When working with lenses you normally don't have to worry about the details but you can just choose and combine lenses from the following list.

Field access
  • field(name: String): This lens assumes that the target value is a json object and selects the field with the specified name. Because this is the most common lens there are shortcut implicit conversions defined from String and Symbol values.

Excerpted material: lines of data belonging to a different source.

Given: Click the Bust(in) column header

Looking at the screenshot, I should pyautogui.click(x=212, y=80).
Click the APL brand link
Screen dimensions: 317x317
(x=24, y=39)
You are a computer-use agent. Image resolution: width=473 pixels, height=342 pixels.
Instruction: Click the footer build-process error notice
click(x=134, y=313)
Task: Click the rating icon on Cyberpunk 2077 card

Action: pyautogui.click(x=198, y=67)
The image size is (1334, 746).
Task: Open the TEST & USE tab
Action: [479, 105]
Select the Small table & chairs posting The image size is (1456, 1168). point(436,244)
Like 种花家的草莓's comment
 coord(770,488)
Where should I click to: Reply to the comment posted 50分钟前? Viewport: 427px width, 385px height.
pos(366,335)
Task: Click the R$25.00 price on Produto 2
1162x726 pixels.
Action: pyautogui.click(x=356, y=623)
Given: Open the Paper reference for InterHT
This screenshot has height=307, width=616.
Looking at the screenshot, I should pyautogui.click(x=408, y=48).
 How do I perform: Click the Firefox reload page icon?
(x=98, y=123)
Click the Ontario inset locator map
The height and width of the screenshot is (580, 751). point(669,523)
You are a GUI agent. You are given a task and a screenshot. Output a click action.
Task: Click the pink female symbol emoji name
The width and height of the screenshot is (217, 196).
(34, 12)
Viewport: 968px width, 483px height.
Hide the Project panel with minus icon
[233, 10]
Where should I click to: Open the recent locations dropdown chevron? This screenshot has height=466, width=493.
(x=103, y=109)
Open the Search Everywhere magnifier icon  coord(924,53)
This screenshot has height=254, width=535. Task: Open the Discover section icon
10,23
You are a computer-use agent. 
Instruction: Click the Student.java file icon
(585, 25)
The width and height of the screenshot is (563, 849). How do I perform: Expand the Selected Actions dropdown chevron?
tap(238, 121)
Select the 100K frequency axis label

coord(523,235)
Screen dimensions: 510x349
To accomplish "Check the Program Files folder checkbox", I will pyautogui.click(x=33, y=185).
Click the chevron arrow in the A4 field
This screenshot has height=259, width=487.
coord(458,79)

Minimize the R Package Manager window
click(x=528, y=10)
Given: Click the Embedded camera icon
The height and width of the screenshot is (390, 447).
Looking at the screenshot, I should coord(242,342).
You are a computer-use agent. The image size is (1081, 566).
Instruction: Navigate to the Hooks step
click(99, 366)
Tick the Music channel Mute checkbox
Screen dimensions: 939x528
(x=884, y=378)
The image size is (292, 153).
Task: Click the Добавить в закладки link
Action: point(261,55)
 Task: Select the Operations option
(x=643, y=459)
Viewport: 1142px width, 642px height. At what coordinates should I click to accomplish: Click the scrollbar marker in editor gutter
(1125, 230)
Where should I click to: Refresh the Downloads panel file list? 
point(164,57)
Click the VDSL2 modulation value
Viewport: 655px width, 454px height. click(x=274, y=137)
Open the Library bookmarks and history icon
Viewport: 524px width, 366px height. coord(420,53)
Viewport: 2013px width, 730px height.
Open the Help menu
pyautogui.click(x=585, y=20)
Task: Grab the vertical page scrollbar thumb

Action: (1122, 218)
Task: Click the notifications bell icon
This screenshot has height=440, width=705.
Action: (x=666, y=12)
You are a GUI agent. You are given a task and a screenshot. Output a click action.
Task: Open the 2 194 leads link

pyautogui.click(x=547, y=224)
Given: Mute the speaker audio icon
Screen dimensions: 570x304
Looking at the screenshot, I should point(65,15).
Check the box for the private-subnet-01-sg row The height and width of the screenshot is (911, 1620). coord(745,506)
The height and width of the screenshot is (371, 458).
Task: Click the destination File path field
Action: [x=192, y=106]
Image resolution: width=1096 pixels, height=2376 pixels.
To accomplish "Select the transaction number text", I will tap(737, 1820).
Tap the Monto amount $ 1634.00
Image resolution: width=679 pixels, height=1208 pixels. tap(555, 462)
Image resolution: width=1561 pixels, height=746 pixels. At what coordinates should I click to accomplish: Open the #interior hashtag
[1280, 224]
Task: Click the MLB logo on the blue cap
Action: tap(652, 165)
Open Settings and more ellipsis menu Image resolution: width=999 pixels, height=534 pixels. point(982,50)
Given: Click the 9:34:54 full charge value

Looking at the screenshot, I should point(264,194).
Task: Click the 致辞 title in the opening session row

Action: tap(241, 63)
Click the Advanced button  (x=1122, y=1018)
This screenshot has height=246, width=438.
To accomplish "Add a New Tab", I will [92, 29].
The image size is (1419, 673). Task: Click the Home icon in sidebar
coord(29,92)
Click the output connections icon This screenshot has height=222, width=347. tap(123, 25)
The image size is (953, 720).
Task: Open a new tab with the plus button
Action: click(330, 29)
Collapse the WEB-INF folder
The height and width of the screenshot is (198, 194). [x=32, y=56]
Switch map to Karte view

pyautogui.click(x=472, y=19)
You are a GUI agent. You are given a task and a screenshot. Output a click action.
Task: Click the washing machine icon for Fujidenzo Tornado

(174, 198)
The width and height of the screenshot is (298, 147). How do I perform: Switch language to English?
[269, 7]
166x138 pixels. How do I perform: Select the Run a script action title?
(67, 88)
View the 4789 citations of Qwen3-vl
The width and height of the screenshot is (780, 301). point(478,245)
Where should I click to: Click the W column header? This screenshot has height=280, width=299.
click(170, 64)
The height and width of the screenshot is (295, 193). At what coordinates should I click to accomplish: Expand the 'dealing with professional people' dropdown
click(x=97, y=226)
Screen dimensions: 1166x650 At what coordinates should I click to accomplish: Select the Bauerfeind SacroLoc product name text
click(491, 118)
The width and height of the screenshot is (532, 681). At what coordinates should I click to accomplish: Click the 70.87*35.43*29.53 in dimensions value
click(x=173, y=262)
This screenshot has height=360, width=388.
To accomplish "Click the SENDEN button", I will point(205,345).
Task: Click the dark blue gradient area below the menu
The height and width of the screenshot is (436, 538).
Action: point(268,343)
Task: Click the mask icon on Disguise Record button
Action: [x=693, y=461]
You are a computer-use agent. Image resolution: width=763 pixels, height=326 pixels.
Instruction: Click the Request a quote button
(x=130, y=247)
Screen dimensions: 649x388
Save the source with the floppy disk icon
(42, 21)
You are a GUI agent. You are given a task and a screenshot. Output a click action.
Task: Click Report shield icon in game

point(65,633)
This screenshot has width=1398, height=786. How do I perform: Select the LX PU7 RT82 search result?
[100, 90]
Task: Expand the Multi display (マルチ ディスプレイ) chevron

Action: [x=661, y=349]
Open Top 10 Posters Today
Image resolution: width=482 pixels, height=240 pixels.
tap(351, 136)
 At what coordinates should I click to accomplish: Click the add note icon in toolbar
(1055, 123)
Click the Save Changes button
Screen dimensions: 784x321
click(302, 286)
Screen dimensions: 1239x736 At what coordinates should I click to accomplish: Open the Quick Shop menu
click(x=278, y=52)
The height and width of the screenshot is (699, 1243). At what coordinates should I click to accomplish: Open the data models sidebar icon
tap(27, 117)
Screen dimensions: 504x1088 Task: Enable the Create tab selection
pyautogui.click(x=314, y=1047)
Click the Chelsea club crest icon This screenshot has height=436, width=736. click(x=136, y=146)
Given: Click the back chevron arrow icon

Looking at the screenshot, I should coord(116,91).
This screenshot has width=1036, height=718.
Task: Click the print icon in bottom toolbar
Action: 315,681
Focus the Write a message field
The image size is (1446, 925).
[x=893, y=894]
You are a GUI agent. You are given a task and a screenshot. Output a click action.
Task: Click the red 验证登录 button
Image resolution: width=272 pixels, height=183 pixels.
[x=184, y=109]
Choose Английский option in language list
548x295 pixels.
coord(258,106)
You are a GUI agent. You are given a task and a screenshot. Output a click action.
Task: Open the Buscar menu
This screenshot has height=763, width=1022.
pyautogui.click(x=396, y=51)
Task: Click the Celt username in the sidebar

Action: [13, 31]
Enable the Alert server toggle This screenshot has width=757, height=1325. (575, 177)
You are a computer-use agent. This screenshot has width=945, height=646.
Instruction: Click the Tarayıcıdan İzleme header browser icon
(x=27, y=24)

  • optionalField(name: String): This lens assumes a JsObject and tries to select the field of the given name. If the field is missing it just isn't selected. field.? is a shortcut for this lens (where field should be an expression of type Symbol or String).

Element access
  • elements or *: This lens selects all the elements of a json array. If you combine this lens with another one you have to make sure that the next lens will match for all the elements of the array, otherwise it is an error. Use allMatching if you want to exclude elements not matching nested lenses.
  • element(idx: Int): Selects the element of a json array with the given index.
  • find(predicate: JsValue => Boolean): Selects all elements of a json array which match a certain predicated. In the common case you don't want to work directly on JsValues so you can use lenses as well to define the predicate. Use Lens.is[T](pred: T => Boolean) to lift a predicate from the value level to the JsValue level. E.g. use 'fullName.is[String](_ startsWith "Joe") to create a predicate which checks if a value is a json object and its field fullName is a string starting with "Joe".
  • allMatching(next: Lens): A combination of combine and elements. Selects elements matching the next lens and then applies the next lens.
  • arrayOrSingletonAsArray: Makes sure that the result is always a json array by interpreting a value that is no array as an singleton array containing just that value.
Combination
  • combine: This lens combines two lenses by executing the second one on the result of the first one. Use it to access nested elements. Because its use is so common there's a shortcut operator, Lens./, which you can use to 'chain' lenses: e.g. use 'abc / 'def access field 'def' inside the object in field 'abc' of the root json value passed to the lens.

Predefined update operations

Currently, there are these update operations defined:

  • set[T: JsonWriter](t: => T) uses the JsonWriter to set the value to a constant value.
  • modify[T: JsonFormat](f: T => T) applies an update function to an existing value. The value has to be serializable from and to T.
  • modifyOrDeleteField[T: JsonFormat](f: T => Option[T]) can be used in conjunction with the optionalField lens. It applies an update function to an existing value. If the function returns Some(newValue) the field value will be updated to the new value. If the function returns None the field will be deleted.
  • setOrUpdateField[T: JsonFormat](default: => T)(f: T => T) can be used in conjunction with the optionalField lens. It allows to decide which value to set an maybe previously missing value to based on the previous state of the field.

Using lenses to extract or update json data

To extract a value from json data using a lens you can use either lens.get[T](json) or the equivalent json.extract[T](lens) which both throw an exception in case something fails or use lens.tryGet[T](json) which returns an Either value you can match on (or use Either's functions) to check for errors.

To update a value use either (lens ! operation).apply(json) or json.update(lens ! operation). You can also use the fancy val newJson = json(lens) = "abc" to set a value if you like that syntax. These operations throw an exception in the error case. Use lens.updated(operation)(json) to get an Either result to process errors.

json-path support

Use JsonLenses.fromPath which tries to create a lens from a json-path expression. Currently not all of the syntax of json-path is supported. Please file an issue if something is missing.

API Documentation

You can find the documentation for the json-lenses API here.

What's missing

  • Richer set of operations (e.g. append and delete elements from arrays)
  • ...

Please file an issue at the issue tracker if you need something.

Mailing list

Please use the spray-user mailing list to discuss json-lenses issues.

License

spray-json is licensed under APL 2.0.